Acenocoumarol


Concise Prescribing Info
Indications/Uses
Thromboembolic disorders.
Dosage/Direction for Use
Adult : PO Initial: 2-4 mg/day for 2 days, or 6 mg on 1st day, followed by 4 mg on 2nd day. Subsequent dose adjusted according to response. Maintenance: 1-8 mg/day.
Dosage Details
Oral
Thromboembolic disorders
Adult: Initially: 2-4 mg daily for 2 days. Alternatively, 6 mg on the 1st day as loading dose, followed by 4 mg on the 2nd day. Subsequent dose adjusted according to response. Maintenance: 1-8 mg daily. Administer at the same time each day.
Elderly: Reduce dose if necessary.
Renal Impairment
Severe: Contraindicated.
Hepatic Impairment
Severe: Contraindicated.
Contraindications
Haemorrhagic diathesis and blood dyscrasia (e.g. haemophilia, thrombocytopenic purpura, leukaemia), peptic ulcer or haemorrhage of the GI tract, urogenital tract or resp system; cerebrovascular haemorrhage, acute pericarditis, pericardial effusion, infective endocarditis, severe HTN. Recent or potential surgery of the eyes/CNS. Recent surgery resulting in increased fibrinolytic activity (e.g. surgery of the lung, prostate, uterus). Uncooperative patient (e.g. unsupervised senile, alcoholic, psychotic, w/ dementia). Severe hepatic and renal impairment. Pregnancy.
Special Precautions
Patient w/ severe heart failure, known or suspected protein C or S and vit K deficiency. Mild to moderate hepatic and renal impairment. Elderly. Lactation.
Adverse Reactions
Rarely, urticaria, rash, dermatitis, purpura, skin necrosis; fever, decreased appetite, nausea, vomiting, diarrhoea; alopecia; hepatic dysfunction, jaundice, pancreatitis; purple toe syndrome.
Potentially Fatal: Haemorrhage.
MonitoringParameters
Determine prothrombin time (PT)/INR (daily or on alternate days in early days of treatment, then at longer intervals depending on response). Monitor CBC, hepatic and renal function.
Overdosage
Symptoms: Haemorrhage, haematemesis, haemoptysis, haematuria (w/ renal colic), haematoma, menorrhagia, GI and cutaneous haemorrhage, vaginal, gingival, joint, and nose bleeding; tachycardia, hypotension, peripheral circulatory disorder, nausea, vomiting, diarrhoea, abdominal pain, high PT/INR value, prolonged thromboplastin time.
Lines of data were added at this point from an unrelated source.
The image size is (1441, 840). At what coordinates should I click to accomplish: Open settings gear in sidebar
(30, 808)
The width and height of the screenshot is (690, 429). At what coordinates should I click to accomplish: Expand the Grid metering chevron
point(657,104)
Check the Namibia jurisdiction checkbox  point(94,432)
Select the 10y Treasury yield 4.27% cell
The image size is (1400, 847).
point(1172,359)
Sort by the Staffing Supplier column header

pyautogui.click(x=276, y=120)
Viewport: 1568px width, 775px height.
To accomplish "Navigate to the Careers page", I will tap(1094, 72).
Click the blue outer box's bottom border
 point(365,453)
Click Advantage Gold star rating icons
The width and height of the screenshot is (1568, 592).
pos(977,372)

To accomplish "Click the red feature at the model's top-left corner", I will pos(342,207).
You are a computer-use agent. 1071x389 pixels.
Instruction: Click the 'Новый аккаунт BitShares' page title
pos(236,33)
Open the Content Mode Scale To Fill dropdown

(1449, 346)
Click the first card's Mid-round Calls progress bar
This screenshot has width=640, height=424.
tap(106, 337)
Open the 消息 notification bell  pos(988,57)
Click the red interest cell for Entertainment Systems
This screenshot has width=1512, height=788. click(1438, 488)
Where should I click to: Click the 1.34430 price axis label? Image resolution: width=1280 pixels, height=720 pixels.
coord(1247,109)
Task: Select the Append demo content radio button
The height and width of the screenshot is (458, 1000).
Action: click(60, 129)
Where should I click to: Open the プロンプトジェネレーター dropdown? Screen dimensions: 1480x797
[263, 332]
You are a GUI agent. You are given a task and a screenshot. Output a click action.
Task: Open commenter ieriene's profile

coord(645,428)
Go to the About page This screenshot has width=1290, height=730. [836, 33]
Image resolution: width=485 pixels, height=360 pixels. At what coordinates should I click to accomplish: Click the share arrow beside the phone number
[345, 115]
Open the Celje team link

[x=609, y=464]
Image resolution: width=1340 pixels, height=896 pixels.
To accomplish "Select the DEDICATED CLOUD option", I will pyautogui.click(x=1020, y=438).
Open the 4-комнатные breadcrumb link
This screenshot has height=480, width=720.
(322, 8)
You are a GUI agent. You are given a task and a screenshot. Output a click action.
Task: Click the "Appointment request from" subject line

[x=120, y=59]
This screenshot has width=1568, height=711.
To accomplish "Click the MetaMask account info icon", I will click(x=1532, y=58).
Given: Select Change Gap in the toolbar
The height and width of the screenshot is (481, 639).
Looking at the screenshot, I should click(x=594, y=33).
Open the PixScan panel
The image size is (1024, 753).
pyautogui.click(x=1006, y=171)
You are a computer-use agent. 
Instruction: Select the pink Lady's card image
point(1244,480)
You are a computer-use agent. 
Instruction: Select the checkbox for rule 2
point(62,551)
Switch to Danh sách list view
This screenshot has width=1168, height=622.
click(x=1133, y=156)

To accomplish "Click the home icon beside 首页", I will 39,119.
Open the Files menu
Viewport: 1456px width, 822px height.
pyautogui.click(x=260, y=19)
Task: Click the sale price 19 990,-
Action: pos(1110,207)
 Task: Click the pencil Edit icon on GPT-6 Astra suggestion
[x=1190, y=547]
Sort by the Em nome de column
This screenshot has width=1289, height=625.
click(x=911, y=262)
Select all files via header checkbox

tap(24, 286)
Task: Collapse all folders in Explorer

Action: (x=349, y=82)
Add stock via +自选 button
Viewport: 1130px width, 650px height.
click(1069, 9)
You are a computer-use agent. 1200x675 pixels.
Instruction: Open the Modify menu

Management: Oral vit K1 (phytomenadione) may be given for moderate to severe haemorrhage. Administer fresh blood/frozen plasma, complex concentrate/recombinant factor VIIa supplemented w/ vit K1 for severe and life-threatening haemorrhage.
Drug Interactions
Increased effect w/ antiarrhythmics (e.g. amiodarone, quinidine), antibiotics (e.g. broad spectrum antibiotics, tetracyclines, chloramphenicol), antifungal (e.g. metronidazole), SSRIs (e.g. citalopram, fluoxetine, sertraline, paroxetine), antigout (e.g. allopurinol), lipid-regulating drugs (e.g. atorvastatin, fluvastatin, simvastatin), and inhibitors of CYP2C9 isoenzyme. Reduced anticoagulant effect w/ antineoplastics (e.g. azathioprine, 6-mercaptopurine), antivirals (e.g. ritonavir, nelfinavir), thiazide diuretics, oral contraceptives, and inducers of CYP2C9, CYP2C19, and CYP3A4 isoenzymes. May increase the serum hydantoin concentration of phenytoin. May potentiate the hypoglycaemic effect of sulphonylurea derivatives (e.g. glibenclamide, glimepiride).
Potentially Fatal: Increased risk of haemorrhage w/ other anticoagulants (e.g. warfarin, heparin, LMWH), antiplatelets (e.g. dipyridamole, clopidogrel, ticlopidine), antibiotics (e.g. clindamycin), analgesics (e.g. salicylates, pyrazolone derivatives, COX-2 inhibitors), high dose IV methylprednisolone.
Food Interaction
Reversed anticoagulant effect w/ foods high in vit K (e.g. beef and pork liver, green tea, green leafy vegetables). Increased metabolism and reduced PT/INR w/ chronic alcohol consumption; conversely, acute ingestion reduces metabolism and increases PT/INR. Increased INR and may cause severe bleeding w/ cranberry juice. Reduced effect w/ St. John’s wort.
Action
Description: Acenocoumarol, a coumarin derivative, is a vitamin K-epoxide-reductase complex 1 (VKORC1) antagonist, depleting functional vit K reserves, thus, reducing the synthesis of coagulation factors II (prothrombin), VII, IX, and X, as well as proteins C and S. It also reduces γ-carboxylation of certain glutamic acid molecules, important for blood clotting initiation.
Pharmacokinetics:
Absorption: Rapidly absorbed from the GI tract. Bioavailability: 60%. Time to peak plasma concentration: 1-3 hr.
Distribution: Crosses the placenta; enters breast milk (small amounts). Volume of distribution: 0.16-0.34 L/kg. Plasma protein binding: 99%, mainly to albumin.
Metabolism: Both S- and R- isomers are metabolised in the liver by CYP2C9 isoenzyme via oxidation; R-isomer is also metabolised by CYP1A2 and CYP2C19. Undergoes nitro-reduction by gut flora.
Excretion: Via urine (approx 60%, as inactive metabolites) and faeces (29%, as metabolites). Elimination half-life: 8-11 hr.
Chemical Structure

Chemical Structure Image
Acenocoumarol

Source: National Center for Biotechnology Information. PubChem Database. Acenocoumarol, CID=54676537, https://pubchem.ncbi.nlm.nih.gov/compound/Acenocoumarol (accessed on Jan. 20, 2020)

Storage
Store between 15-30°C.
ATC Classification
B01AA07 - acenocoumarol ; Belongs to the class of vitamin K antagonists. Used in the treatment of thrombosis.
References
Anon. Acenocoumarol. Lexicomp Online. Hudson, Ohio. Wolters Kluwer Clinical Drug Information, Inc. https://online.lexi.com. Accessed 05/08/2016.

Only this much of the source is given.